In 1967, computer programmer Melvin Conway defined the relationship between a company's hierarchy and the products they build in a paper called "How Do Committees Invent?" One of the core ideas of the article was to highlight the flaws of distributed teams -- a concept popularly known as Conway's Law:
Any organization that designs a system (defined more broadly here than just information systems) will inevitably produce a design whose structure is a copy of the organization's communication structure.
Conway's Law entered the mainstream when renowned computer scientist Fred Brooks made reference to it in his 1975 book The Mythical Man-Month, a collection of essays and observations on software project management that still holds status as one of the industry's most authoritative written works. Although Conway had originally framed his idea in a general business context, Brook's citation emphasized its pivotal importance in the field of software development.
Furthermore, subsequent studies on the relationship between organizational structure and product design have demonstrated that effective application of Conway's Law can result in more efficient software development processes, more productive collaboration efforts and the ability to better manage modular, distributed software architectures. This is where the relationship between Conway's Law and microservices begins.
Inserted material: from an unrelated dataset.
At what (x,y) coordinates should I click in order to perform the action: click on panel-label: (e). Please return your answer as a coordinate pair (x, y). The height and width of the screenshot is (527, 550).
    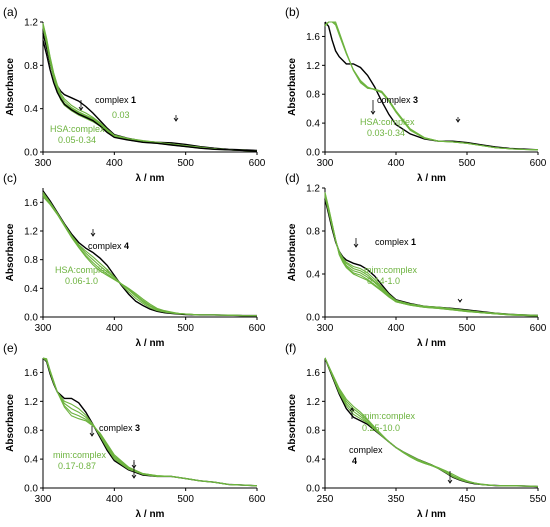
    Looking at the image, I should click on (10, 348).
Where Conway's Law and microservices converge
Plenty of other fundamental concepts that underlie microservices development go in tandem with Conway's Law. This is particularly true when it comes to assignment of responsibilities, as the principles of microservices demand that services should encapsulate a single responsibility or single capability to form a loosely coupled service architecture.
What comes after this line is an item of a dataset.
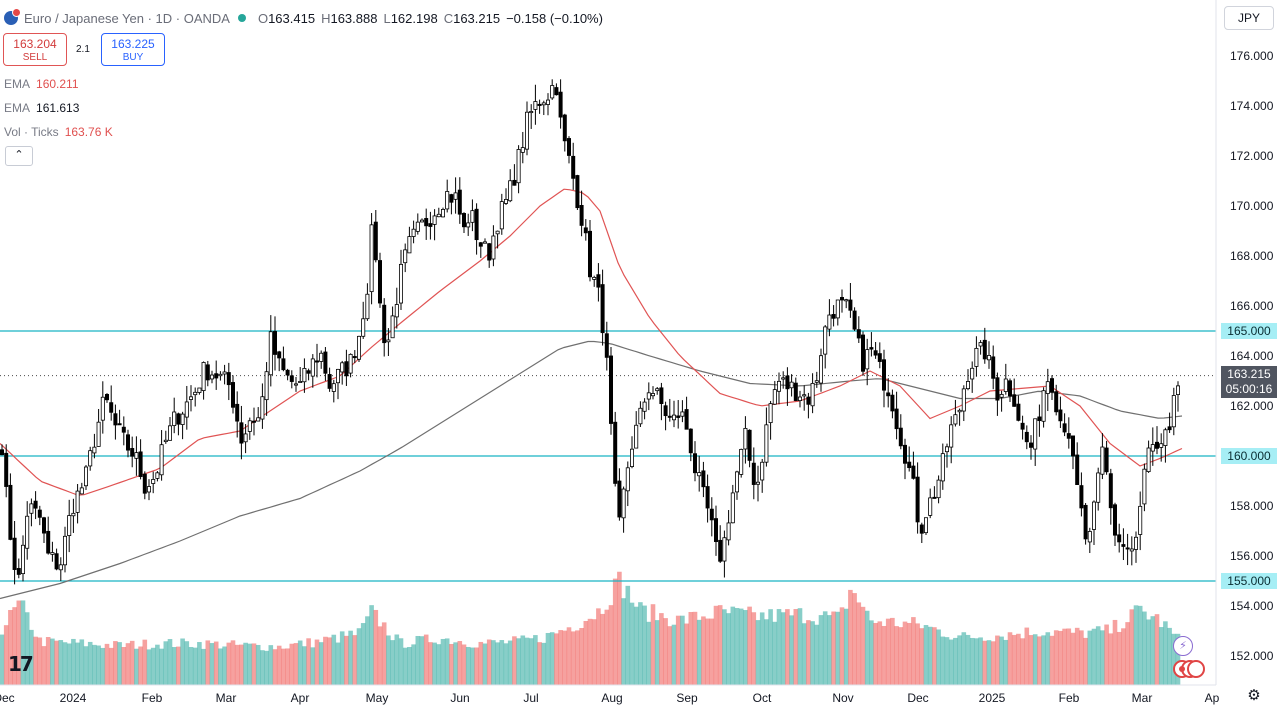 This screenshot has width=1285, height=711. I want to click on time-tick-label: Aug, so click(612, 698).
Now that microservices-based architecture has become one of the industry's leading software design standards, the relevance of Conway's Law has taken on a renewed sense of significance. Where companies want to deliver reliable software at scale and speed, Conway's Law attempts to foster a structure where teams can work independently, deliver changes rapidly and eliminate the hassle of collaboration and coordination between teams.
Through microservices, organizations seek to achieve the benefits of a service-oriented architecture while facilitating the ability of small development teams to independently deploy, manage and optimize loosely coupled application components at will. These decentralized microservices also make it possible for certain application services and functions to operate through their own dedicated CI/CD pipeline, database and versioned API.
Applying Conway's Law to microservices development
Agility is a crucial feature of the microservices architecture that is achieved through a small and compact team. Too often, organizations are inclined to enforce shared ownership of application components and management responsibilities across development teams. Although this approach may introduce consistency in terms of things like feature releases and deployment cadences, the complex web of coordination and communication it creates across large software teams can quickly become unmanageable.
Conway's Law endorses the formation of small teams dedicated to one core business capability, such as invoice processing or inventory tracking. To ensure microservices teams have autonomy, they must be loosely coupled and responsible for a specific business function. Such a culture will give them the liberty to develop, deploy and scale services as they see fit -- and, if needed, fail in isolation. Organizations will need to assess their own unique needs to determine how to best size their teams.
An oft-cited example of an "ideal" team size under Conway's Law is Amazon's two pizza rule, which dictates that individual project teams shouldn't contain more members than two pizzas could feed in a meeting. However, the core factor to consider during team alignment is the ability to remain cross-functional instead of being siloed. To that end, a microservices development team that pulls in expertise from QA, UI design, security, database administration and product delivery might free itself from communication delays by forming its own end-to-end ecosystem of software delivery lifecycles.